INPUT DATA ▸
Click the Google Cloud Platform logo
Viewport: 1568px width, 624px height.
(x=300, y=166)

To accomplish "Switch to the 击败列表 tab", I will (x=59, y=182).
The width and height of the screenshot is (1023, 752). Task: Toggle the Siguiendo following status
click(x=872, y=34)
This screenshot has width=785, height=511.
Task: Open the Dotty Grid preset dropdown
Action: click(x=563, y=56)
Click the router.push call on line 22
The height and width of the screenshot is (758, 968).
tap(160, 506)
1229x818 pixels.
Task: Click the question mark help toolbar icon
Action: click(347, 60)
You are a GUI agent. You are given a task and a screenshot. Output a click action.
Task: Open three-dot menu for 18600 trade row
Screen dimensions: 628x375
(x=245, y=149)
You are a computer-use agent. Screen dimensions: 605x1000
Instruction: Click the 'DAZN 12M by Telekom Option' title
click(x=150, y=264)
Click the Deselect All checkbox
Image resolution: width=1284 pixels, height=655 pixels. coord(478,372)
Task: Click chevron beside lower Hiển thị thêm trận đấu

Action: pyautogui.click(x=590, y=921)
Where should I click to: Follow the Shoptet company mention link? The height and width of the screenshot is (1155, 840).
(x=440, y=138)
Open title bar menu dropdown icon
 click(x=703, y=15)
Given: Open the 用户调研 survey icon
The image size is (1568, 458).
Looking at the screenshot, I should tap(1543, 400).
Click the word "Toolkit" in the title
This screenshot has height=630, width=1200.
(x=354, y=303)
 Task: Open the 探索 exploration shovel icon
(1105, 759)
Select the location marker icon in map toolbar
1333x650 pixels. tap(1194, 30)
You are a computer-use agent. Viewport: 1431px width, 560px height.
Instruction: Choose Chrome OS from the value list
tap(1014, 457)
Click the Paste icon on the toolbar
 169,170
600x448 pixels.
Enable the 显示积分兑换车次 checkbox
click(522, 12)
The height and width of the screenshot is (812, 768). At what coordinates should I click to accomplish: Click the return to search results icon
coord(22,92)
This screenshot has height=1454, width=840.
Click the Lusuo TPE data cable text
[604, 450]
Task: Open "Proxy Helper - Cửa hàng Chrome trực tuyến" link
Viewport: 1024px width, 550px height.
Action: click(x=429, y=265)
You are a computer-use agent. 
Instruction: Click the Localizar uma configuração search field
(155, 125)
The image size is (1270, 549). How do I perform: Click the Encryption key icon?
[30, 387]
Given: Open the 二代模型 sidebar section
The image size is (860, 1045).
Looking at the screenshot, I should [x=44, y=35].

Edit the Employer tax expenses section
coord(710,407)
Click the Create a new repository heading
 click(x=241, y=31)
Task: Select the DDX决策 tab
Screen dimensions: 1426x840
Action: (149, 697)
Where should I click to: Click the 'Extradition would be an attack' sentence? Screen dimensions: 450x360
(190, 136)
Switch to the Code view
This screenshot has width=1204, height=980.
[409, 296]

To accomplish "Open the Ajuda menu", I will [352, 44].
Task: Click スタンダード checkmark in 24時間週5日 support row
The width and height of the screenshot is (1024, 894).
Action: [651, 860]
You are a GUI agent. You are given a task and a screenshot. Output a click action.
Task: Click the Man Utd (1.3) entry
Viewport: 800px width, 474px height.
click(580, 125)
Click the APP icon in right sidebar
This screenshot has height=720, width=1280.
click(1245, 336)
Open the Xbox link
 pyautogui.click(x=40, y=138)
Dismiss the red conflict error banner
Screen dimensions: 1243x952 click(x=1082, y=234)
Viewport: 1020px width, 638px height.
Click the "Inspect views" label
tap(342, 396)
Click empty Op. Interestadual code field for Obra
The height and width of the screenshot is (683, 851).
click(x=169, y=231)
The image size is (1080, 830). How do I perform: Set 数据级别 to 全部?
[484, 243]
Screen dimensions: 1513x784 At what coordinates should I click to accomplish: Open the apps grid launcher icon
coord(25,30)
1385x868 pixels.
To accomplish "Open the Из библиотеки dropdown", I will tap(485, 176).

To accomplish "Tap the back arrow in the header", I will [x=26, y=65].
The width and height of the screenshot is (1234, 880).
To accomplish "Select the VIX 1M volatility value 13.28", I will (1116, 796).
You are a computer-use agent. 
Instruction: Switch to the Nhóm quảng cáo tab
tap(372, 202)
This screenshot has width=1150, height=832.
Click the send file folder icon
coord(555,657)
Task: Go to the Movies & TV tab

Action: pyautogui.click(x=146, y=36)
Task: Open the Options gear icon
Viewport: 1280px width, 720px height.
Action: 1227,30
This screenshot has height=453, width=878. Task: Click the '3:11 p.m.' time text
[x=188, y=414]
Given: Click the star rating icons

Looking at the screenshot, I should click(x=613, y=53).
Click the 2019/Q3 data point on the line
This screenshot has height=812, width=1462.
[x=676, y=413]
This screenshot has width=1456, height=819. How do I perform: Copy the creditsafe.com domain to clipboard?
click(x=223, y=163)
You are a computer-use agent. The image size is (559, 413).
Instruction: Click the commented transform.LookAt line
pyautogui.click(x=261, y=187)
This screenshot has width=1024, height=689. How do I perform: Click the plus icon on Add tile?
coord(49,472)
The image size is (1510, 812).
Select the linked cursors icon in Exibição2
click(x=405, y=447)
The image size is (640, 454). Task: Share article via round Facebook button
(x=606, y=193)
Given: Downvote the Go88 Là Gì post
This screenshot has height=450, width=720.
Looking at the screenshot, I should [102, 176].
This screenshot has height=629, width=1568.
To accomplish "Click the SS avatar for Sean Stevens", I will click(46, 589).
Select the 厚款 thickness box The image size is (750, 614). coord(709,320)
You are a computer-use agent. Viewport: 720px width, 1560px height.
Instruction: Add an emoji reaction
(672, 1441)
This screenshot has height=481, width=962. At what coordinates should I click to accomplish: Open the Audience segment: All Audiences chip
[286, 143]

WORK ORDER ▸ All lines of the records above with the word "will" in them are to be copied.

RESPONSE TO THIS TASK ▸
To accomplish "Switch to the 击败列表 tab", I will (x=59, y=182).
To accomplish "Open the Ajuda menu", I will [352, 44].
To accomplish "Open the Из библиотеки dropdown", I will tap(485, 176).
To accomplish "Tap the back arrow in the header", I will [x=26, y=65].
To accomplish "Select the VIX 1M volatility value 13.28", I will (1116, 796).
To accomplish "Click the SS avatar for Sean Stevens", I will click(46, 589).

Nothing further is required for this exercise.